═════ SOURCE INFORMATION ═════

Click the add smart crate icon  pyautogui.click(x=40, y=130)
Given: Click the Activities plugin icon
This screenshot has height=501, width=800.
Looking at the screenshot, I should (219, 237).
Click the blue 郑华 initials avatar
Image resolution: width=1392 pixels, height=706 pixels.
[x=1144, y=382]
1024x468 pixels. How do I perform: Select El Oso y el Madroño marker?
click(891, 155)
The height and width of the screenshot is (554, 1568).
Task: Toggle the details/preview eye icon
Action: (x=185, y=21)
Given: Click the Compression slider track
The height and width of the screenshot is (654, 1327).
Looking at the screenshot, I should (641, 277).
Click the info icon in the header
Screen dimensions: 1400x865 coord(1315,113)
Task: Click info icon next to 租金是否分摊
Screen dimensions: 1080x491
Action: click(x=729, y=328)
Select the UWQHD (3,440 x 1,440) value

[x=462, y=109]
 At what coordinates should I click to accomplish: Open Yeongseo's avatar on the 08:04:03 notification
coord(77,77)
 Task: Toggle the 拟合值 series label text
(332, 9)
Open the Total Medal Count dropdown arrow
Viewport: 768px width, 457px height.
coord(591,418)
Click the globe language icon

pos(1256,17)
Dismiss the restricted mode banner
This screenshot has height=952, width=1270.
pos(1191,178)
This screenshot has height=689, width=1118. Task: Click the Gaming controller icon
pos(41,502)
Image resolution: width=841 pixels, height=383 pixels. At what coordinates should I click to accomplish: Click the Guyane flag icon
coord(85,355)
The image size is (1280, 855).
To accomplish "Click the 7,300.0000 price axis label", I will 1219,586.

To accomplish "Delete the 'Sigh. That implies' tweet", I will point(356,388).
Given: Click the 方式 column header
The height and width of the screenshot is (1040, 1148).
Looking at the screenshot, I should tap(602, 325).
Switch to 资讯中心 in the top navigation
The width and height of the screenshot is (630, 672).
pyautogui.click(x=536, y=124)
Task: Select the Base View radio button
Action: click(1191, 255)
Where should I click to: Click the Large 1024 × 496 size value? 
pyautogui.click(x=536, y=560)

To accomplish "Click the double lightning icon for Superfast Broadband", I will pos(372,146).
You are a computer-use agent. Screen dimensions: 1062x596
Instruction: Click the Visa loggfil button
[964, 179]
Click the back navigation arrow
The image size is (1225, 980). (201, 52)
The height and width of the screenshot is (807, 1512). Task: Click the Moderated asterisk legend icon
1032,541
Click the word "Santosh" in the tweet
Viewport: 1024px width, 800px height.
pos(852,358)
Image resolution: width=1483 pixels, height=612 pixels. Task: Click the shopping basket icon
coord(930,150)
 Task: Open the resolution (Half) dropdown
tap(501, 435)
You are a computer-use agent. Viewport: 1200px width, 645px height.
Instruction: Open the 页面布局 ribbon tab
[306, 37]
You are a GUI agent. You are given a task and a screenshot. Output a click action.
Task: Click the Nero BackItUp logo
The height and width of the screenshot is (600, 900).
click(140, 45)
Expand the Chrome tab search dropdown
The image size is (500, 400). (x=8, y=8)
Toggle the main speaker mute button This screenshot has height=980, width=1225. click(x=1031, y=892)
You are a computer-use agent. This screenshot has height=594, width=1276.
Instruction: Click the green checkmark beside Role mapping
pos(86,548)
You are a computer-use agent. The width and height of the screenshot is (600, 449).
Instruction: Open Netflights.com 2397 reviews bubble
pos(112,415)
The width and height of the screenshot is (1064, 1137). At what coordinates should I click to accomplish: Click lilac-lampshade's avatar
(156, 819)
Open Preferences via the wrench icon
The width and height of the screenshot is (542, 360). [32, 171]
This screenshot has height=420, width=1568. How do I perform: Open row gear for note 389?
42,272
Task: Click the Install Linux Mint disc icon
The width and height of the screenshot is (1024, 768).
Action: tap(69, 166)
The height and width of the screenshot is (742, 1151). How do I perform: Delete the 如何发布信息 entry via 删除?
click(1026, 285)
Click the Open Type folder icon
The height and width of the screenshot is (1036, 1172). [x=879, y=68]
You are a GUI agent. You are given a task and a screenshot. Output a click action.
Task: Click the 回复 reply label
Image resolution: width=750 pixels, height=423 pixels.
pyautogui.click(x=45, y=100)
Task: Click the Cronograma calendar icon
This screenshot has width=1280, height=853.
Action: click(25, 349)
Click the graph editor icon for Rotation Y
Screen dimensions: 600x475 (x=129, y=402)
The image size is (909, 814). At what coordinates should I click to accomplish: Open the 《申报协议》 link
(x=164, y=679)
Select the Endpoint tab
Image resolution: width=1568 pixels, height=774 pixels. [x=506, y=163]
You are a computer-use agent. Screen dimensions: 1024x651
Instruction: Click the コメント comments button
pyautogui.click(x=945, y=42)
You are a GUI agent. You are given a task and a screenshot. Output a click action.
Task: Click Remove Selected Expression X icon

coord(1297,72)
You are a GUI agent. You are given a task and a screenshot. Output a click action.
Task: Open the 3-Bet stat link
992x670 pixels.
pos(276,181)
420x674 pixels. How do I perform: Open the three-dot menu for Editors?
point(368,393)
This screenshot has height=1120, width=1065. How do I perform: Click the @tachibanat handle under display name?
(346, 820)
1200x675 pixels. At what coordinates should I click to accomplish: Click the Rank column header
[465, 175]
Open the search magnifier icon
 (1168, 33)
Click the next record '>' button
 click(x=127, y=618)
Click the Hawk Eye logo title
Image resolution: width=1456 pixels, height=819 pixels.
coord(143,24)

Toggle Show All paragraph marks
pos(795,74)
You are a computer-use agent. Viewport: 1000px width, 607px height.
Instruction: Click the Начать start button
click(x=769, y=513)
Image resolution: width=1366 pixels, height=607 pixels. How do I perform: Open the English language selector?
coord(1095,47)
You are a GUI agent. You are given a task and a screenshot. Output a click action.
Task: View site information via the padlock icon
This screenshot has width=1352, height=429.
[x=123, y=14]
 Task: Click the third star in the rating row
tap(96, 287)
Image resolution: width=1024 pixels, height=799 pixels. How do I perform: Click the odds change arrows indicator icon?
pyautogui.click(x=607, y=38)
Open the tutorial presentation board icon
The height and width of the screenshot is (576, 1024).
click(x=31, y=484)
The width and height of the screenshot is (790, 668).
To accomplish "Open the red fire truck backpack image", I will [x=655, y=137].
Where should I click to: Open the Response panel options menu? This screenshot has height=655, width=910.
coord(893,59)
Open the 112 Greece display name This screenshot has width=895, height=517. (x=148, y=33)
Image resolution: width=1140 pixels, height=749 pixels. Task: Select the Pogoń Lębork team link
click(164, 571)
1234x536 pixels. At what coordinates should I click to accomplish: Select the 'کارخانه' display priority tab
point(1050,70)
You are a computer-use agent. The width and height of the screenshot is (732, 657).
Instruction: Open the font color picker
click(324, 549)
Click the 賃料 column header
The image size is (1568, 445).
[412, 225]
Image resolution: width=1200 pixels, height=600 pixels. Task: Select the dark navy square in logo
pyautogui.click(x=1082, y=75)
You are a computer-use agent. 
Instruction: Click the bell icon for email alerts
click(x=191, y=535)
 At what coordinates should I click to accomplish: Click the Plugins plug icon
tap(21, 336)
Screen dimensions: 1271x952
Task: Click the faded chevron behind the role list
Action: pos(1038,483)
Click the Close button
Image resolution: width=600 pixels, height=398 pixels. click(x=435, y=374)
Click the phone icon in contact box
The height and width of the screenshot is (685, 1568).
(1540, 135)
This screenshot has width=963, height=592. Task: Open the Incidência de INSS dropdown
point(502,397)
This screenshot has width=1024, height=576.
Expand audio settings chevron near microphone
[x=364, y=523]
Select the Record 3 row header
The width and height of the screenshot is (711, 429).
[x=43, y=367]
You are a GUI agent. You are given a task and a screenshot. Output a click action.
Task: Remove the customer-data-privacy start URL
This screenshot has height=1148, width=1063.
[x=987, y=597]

═════

ABOUT THIS TASK -
Output exactly the leading lines of the data, up to and including the line marked by "Given: Click the 方式 column header".

YOUR RESPONSE -
Click the add smart crate icon  pyautogui.click(x=40, y=130)
Given: Click the Activities plugin icon
This screenshot has height=501, width=800.
Looking at the screenshot, I should (219, 237).
Click the blue 郑华 initials avatar
Image resolution: width=1392 pixels, height=706 pixels.
[x=1144, y=382]
1024x468 pixels. How do I perform: Select El Oso y el Madroño marker?
click(891, 155)
The height and width of the screenshot is (554, 1568).
Task: Toggle the details/preview eye icon
Action: (x=185, y=21)
Given: Click the Compression slider track
The height and width of the screenshot is (654, 1327).
Looking at the screenshot, I should (641, 277).
Click the info icon in the header
Screen dimensions: 1400x865 coord(1315,113)
Task: Click info icon next to 租金是否分摊
Screen dimensions: 1080x491
Action: click(x=729, y=328)
Select the UWQHD (3,440 x 1,440) value

[x=462, y=109]
 At what coordinates should I click to accomplish: Open Yeongseo's avatar on the 08:04:03 notification
coord(77,77)
 Task: Toggle the 拟合值 series label text
(332, 9)
Open the Total Medal Count dropdown arrow
Viewport: 768px width, 457px height.
coord(591,418)
Click the globe language icon

pos(1256,17)
Dismiss the restricted mode banner
This screenshot has height=952, width=1270.
pos(1191,178)
This screenshot has height=689, width=1118. Task: Click the Gaming controller icon
pos(41,502)
Image resolution: width=841 pixels, height=383 pixels. At what coordinates should I click to accomplish: Click the Guyane flag icon
coord(85,355)
The image size is (1280, 855).
To accomplish "Click the 7,300.0000 price axis label", I will 1219,586.

To accomplish "Delete the 'Sigh. That implies' tweet", I will point(356,388).
Given: Click the 方式 column header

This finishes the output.